Сама она, напротив, любила встречать рассветы и в первые месяцы их совместной жизни нередко будила Треслава, чтобы вместе полюбоваться восходящим солнцем. Одним из преимуществ своего высокого этажа она считала возможность прямо из спальни выйти на лоджию и наблюдать рассветную панораму Лондона. Когда она рано утром трясла его за плечо, Треслав просыпался и героически шел за ней любоваться чудесным видом, принимая это как одно из испытаний, которыми проверяется сила его любви. Она же полагала рассвет «их стихией», символом сотворения нового Треслава — счастливого человека и без пяти минут еврея. До тех пор пока по утрам занималась заря, все было хорошо в их маленьком мире. А заодно и в окружающем большом мире.
Что ж, заря продолжала заниматься, однако не все ладно было в их мире. Он любил ее как прежде. Он в ней нисколько не разочаровался и надеялся, что она не разочаровалась в нем. Однако Либор был мертв. Финклер периодически умирал в его снах и заживо разлагался наяву, насколько можно было судить по его виду. А он, Треслав, так и не стал евреем. По идее, этому следовало радоваться: времена были не самые подходящие для того, чтобы становиться евреем. Собственно, этих самых подходящих времен не было никогда — ни тысячу, ни две тысячи лет назад. Но он надеялся, что это время окажется подходящим хотя бы для него одного, отдельно взятого новоявленного еврея.

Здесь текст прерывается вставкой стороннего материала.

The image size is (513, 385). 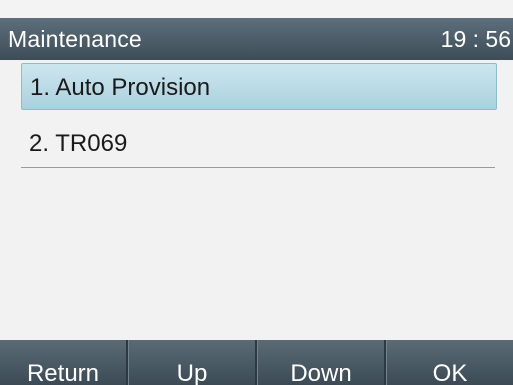 I want to click on clock: 19 : 56, so click(x=476, y=39).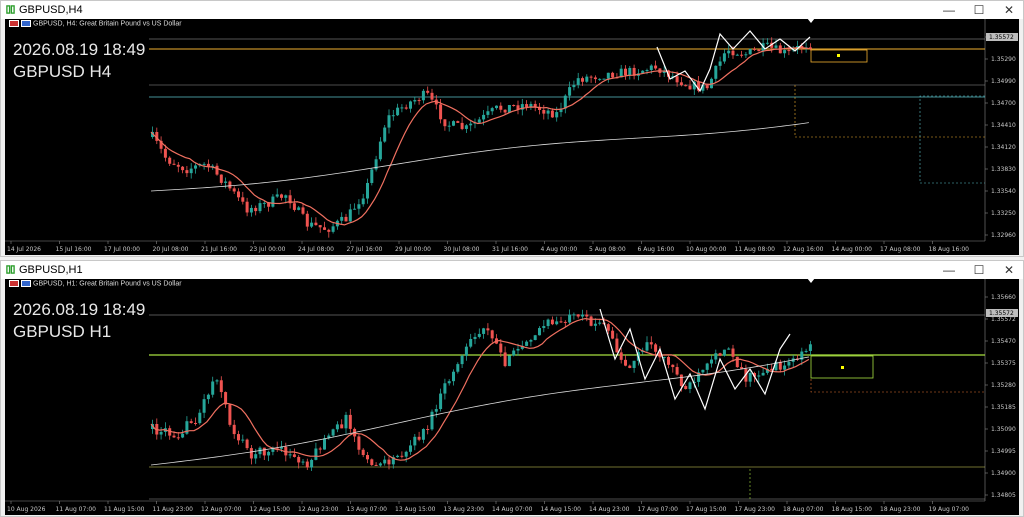  I want to click on time-tick-label: 17 Aug 23:00, so click(756, 510).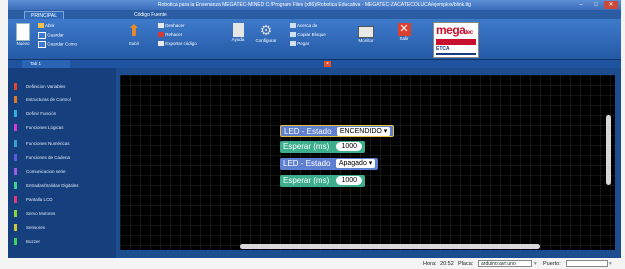 Image resolution: width=625 pixels, height=269 pixels. Describe the element at coordinates (64, 200) in the screenshot. I see `sidebar-item-pantalla-lcd: Pantalla LCD` at that location.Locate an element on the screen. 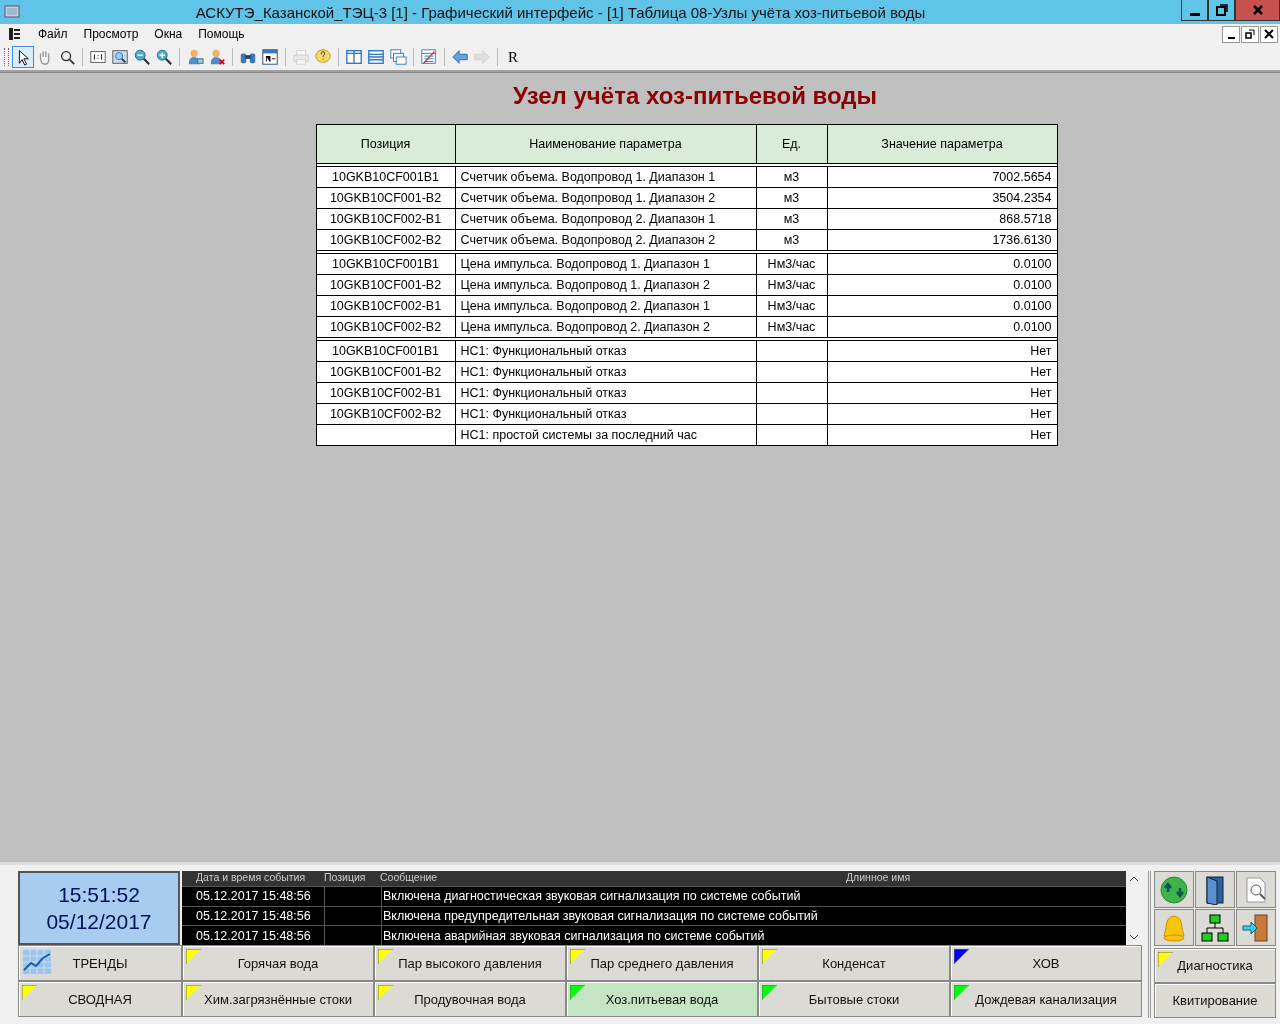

Однако в реальности невозможно даже представить существование одного-единственного счастливого еврея в виде безмятежного островка посреди моря испуганных или стыдящихся. Тем более если этот счастливчик на самом деле гой.
В последнее время он рано вставал уже не потому, что его поднимала с постели Хепзиба для любования прекрасными тихими зорями, а потому, что больше не мог спать. Так что приходилось любоваться поневоле. Занимавшаяся заря была и вправду прекрасной, вот только глагол «заниматься» вызывал у него странные ассоциации. Хотелось спросить: а чем она, то есть заря, в действительности занимается там, за горизонтом, когда над Лондоном тает ночная мгла и тонкая кровавая полоска просачивается между крышами старых и сквозь стеклянные коробки новых зданий, как будто с той стороны на город надвигается некая вражья сила, поддерживаемая изнутри пятой колонной местных путчистов и саботажников. В иные утра заря походила на целое море крови, заливавшее городские улицы. А чуть выше небо расцвечивалось густо-синими и бордовыми пятнами, напоминавшими синяки и кровоподтеки после жестоких побоев. Вот так, жестоко выбитый из ночи, и начинался новый день.